Methods: We searched PubMed, EMBASE, and Cochrane Library databases up to December 28, 2014. Patients were divided into high-BMI group (BMI ≥ 25 kg/m) and normal-BMI group (BMI < 25 kg/m). Postoperative and intraoperative outcomes were evaluated. Meta-regression and subgroup analysis were performed to evaluate any factors accountable for the heterogeneity. Meta-analysis was performed using a random-effect model.

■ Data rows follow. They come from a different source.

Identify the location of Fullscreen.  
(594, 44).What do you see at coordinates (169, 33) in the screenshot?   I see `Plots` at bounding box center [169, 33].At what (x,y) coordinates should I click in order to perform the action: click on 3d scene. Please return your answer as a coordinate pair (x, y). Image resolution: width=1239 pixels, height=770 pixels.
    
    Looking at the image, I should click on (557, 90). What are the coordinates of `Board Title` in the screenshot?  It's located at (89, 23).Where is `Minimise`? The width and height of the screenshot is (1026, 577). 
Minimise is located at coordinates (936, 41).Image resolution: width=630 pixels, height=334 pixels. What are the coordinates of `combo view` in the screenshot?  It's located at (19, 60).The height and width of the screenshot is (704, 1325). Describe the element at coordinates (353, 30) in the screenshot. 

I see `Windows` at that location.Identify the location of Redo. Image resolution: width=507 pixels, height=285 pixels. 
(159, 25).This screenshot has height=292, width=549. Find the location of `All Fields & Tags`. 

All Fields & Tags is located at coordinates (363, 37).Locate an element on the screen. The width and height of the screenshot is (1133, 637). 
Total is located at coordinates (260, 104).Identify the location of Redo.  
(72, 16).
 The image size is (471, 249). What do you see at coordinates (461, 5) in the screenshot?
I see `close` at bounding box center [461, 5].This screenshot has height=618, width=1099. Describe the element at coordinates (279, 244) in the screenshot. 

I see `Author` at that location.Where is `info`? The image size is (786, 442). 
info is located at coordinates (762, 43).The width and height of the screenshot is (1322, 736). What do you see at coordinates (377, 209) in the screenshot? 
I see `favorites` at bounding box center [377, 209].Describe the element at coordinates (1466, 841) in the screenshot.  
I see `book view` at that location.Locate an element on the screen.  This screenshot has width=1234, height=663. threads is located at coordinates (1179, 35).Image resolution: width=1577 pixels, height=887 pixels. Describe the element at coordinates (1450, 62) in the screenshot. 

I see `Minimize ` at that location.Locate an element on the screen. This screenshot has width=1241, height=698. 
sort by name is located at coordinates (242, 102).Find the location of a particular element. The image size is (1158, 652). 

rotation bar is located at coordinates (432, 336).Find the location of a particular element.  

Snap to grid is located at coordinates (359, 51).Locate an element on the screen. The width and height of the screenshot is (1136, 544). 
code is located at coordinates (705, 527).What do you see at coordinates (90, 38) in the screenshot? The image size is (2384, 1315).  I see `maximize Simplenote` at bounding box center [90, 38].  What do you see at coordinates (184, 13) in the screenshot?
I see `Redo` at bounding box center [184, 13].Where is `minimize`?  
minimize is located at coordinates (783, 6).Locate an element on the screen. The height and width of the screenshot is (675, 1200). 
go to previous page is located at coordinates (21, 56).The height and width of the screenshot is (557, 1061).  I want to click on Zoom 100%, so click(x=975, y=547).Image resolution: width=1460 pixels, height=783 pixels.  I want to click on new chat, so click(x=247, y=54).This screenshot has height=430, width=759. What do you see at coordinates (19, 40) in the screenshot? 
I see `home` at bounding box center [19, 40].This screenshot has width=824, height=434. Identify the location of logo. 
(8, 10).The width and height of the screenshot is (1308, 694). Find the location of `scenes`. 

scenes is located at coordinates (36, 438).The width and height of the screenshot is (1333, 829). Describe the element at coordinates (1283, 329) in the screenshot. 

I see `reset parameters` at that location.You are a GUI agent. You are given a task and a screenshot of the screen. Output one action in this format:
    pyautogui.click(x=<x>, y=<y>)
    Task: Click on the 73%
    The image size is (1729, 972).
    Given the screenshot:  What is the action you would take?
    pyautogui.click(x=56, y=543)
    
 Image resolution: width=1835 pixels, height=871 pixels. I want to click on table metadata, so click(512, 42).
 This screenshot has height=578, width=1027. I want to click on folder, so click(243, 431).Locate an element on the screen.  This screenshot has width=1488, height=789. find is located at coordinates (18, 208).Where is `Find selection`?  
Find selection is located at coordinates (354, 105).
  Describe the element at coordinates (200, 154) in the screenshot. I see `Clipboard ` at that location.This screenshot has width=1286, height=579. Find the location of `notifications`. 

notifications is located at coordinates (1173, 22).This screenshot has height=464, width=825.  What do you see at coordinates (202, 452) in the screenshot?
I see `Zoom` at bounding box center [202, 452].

Results: We included 22 studies involving 8994 patients. Patients in the high-BMI group had significantly increased postoperative pancreatic fistula rate (odds ratio [OR],1.96; 95% confidence interval [CI], 1.43-2.67), delayed gastric emptying rate (OR, 1.62; 95% CI, 1.15-2.29), wound infection rate (OR, 1.43; 95% CI, 1.07-1.93), operation time (mean difference [MD],15; 95% CI, 13.40-16.60), blood loss (MD, 270.71; 95% CI, 248.93-292.49), and length of hospital stay (MD, 2.87; 95% CI, 1.51-4.24). For modest heterogeneity in postoperative pancreatic fistula, regional distribution tended to be the contributor.
Conclusions: High BMI not only increased the surgical difficulty but also decreased the surgical safety for pancreatectomy.